(Data excerpts)

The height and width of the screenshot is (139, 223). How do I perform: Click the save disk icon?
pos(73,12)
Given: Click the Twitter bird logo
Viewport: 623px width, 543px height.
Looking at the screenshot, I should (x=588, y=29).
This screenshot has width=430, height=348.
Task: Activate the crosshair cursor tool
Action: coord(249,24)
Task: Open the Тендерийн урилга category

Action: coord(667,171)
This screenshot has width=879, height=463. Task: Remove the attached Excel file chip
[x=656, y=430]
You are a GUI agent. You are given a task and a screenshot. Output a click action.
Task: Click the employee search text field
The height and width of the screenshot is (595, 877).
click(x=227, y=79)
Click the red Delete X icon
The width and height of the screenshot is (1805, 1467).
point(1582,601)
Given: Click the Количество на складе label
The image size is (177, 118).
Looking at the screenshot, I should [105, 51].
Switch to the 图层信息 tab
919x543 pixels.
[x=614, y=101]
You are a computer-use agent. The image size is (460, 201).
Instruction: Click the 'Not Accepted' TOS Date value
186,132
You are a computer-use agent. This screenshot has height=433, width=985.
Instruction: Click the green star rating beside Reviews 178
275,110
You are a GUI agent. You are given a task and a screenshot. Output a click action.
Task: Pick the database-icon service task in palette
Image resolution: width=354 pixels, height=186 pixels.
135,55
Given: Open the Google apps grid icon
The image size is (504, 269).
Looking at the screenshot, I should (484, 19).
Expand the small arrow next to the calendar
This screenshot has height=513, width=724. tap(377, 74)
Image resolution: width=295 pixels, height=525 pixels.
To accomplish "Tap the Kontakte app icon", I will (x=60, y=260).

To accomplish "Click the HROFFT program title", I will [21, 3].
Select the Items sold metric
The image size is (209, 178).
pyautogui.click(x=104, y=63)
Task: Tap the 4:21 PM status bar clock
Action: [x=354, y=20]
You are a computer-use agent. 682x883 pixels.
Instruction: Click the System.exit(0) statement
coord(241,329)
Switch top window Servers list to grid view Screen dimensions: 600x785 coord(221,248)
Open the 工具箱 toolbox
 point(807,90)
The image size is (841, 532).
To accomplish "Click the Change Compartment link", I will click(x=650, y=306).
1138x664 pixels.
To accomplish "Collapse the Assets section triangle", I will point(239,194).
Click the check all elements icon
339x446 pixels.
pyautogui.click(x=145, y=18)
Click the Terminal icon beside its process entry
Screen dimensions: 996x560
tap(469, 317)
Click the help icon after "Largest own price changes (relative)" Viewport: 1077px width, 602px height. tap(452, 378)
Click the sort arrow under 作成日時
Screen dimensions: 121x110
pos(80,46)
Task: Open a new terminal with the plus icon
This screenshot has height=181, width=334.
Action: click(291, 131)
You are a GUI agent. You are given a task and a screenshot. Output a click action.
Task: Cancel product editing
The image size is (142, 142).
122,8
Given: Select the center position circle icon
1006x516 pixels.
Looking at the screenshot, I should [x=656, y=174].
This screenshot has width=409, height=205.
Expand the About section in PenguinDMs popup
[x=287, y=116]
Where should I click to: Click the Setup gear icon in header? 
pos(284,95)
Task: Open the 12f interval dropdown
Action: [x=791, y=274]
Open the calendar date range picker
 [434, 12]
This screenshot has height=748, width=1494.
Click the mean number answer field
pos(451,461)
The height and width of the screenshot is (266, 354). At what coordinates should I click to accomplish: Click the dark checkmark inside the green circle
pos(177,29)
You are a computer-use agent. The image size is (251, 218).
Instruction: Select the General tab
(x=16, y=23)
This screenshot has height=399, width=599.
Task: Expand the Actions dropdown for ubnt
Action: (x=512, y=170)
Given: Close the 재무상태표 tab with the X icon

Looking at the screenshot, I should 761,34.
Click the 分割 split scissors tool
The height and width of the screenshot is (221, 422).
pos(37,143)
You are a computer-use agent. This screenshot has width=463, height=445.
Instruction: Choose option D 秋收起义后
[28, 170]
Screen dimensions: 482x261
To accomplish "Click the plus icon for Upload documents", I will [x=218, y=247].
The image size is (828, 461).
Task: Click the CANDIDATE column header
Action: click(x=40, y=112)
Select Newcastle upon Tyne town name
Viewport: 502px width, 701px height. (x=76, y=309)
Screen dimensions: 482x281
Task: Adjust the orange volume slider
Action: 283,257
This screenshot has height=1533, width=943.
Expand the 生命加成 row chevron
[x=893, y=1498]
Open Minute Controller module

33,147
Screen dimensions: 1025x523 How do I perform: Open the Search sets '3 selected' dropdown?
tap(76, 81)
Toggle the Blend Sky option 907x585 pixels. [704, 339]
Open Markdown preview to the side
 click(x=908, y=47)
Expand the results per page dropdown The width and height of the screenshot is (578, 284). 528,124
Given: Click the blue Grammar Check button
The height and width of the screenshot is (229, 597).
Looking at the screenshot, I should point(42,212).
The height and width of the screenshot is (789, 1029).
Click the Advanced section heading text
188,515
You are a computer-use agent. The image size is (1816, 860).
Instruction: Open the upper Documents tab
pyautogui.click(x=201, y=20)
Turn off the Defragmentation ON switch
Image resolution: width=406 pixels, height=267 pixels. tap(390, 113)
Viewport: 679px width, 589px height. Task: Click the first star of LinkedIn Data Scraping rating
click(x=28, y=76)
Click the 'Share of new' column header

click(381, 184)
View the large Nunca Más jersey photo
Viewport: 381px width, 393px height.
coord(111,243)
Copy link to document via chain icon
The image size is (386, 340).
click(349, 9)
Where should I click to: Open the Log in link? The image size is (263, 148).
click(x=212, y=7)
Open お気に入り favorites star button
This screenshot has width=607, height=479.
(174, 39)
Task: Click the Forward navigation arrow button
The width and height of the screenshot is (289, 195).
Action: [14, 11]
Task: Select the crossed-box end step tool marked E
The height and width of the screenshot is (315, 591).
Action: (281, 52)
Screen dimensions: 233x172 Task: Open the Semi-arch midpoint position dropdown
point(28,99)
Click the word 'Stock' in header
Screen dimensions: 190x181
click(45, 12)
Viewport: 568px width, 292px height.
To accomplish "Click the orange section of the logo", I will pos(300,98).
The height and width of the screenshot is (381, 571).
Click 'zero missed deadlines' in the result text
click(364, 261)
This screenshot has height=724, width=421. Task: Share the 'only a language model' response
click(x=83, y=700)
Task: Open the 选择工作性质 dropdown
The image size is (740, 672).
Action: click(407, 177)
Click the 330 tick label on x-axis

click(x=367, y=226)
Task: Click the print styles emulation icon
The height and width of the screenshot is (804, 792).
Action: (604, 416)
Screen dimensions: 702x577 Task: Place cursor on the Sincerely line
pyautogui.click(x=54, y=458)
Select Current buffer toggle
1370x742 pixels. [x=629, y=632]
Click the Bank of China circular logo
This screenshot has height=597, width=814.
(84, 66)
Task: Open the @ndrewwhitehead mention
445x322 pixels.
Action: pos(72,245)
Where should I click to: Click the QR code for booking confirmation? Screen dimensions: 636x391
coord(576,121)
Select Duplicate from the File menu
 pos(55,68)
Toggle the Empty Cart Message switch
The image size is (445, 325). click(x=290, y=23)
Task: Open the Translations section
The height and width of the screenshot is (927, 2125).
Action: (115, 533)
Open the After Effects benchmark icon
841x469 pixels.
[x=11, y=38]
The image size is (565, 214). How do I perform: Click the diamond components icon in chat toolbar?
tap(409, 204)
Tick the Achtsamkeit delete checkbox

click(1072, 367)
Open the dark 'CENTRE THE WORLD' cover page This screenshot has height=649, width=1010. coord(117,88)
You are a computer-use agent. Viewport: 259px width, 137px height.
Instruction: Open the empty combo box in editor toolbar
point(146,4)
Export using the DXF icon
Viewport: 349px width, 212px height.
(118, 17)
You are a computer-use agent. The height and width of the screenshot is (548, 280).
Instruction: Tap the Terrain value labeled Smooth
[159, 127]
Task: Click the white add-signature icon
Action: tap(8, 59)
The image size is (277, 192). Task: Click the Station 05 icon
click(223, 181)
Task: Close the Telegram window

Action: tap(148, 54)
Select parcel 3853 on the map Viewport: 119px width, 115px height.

> ACTION ITEM
Check each line above for the string "computer" and show the ones that have it.

> WRITTEN ANSWER
You are a computer-use agent. The image size is (460, 201).
You are a computer-use agent. This screenshot has height=433, width=985.
You are a computer-use agent. 682x883 pixels.
You are a computer-use agent. The image size is (251, 218).
You are a computer-use agent. This screenshot has width=463, height=445.
You are a computer-use agent. The image size is (1816, 860).
You are a computer-use agent. Viewport: 259px width, 137px height.
You are a computer-use agent. The height and width of the screenshot is (548, 280).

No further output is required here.